Well this is my first official blog! I will start off by saying I think this will be a great stress reliever for me to begin purging all these feelings I have floating inside my head regarding my hair. As a child I would run around with towels on my head dreaming of having "good" hair and feeling inferior because I didn't have it. All my dolls were white and I dreamed of having little girls with long "good" hair. By the time I was 9 years old my mother got tired of pressing, washing, and combing my natural hair so in came the good ole PCJ. I couldn't have been happier! My naturally thick coarse hair was now bone straight and I could do it myself!!! That was the beginning of my addiction to overprocessing my hair, breakage, and thinning. Oh the glory days right? Ha! Of course I also contributed none of these hair issues to the creamy crack I was putting on my hair every 4-6 weeks!
Anyway... I had always envied the gorgeous natural styles I would see black women wear and I had always wanted to try it out. I would begin growing out my perm only to fall back into old habits when the new growth made styling difficult. So went my entire 20's.
The summer before I turned 30. I decided to just do it. I went to my husbands cousin two days after the forth of July and had her cut off all my perm. Just like that! It was gone. I felt fantastic! My last child was a girl and she really inspired me to do my big chop. She's three and of course she is natural. After combing and styling her hair for three years I came to envy my own child's head of natural hair. It was so gorgeous! I wanted hair just like it. I wondered why anyone would slap a perm on something so beautiful? I felt like a traitor as my daughter would sit on the toilet in the bathroom and watch me apply perm to my hair to make it straight when she was sitting there with hair that I thought was so gorgeous. "Would she want to perm her hair because I permed mine?" I wondered as I applied my perm. Of course she would I thought. So yes I made that leap for myself and for my daughter who I hoped would grow up and never put a towel on her head and wish she were anything other than what she was. A gorgeous chocolate colored African American princess.

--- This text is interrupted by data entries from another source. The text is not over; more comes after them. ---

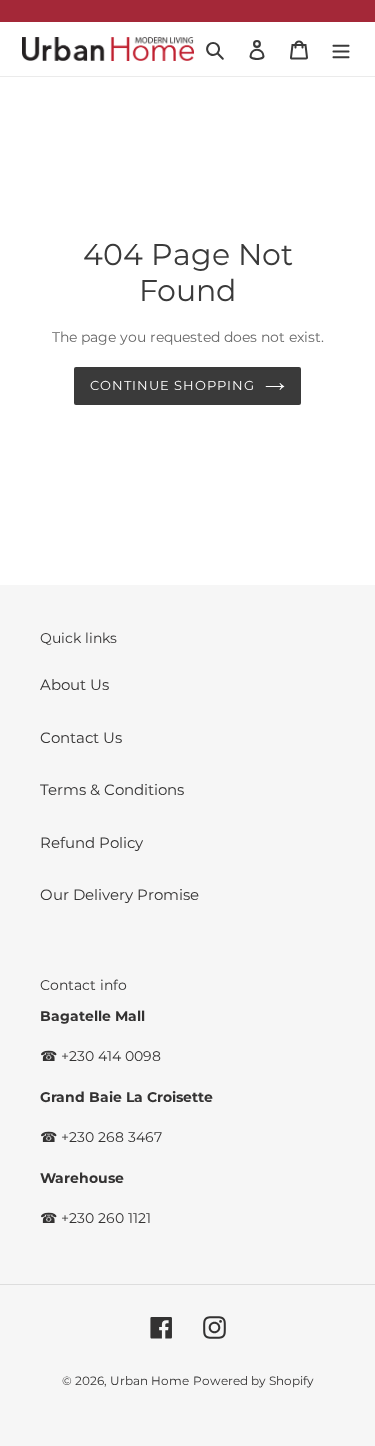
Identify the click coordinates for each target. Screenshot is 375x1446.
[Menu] (341, 49)
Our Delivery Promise (119, 894)
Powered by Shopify (253, 1380)
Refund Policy (91, 842)
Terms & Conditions (112, 789)
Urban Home (149, 1380)
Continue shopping (173, 385)
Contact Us (81, 737)
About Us (74, 684)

The bliss from my BC didn't last long. Those hair styles that I seen that were so cute on youtube and the natural women on the street, even my own precious daughter did not have the hair texture that I have. I am what others on youtube call 4C. My child is a 4a/b with curl definition everywhere. I wanted to embrace my texture which is the whole point of going natural but I had no practice in caring for this type of hair. I had been burning it into submission for the past 20 years. I had no clue how to care for my hair...so what did I do??? Bring on the braids! I hid my hair under braids for several months. Then I came to the realization that all things take time. I needed to establish a relationship with my hair and I set off to do just that. We are coming along. I don't hide my hair anymore and I am proud of that. I am pretty confident that I am going to get Sisterlocks as soon as I can afford it and I can't wait to start that journey as well. Wish me luck. Blog you later!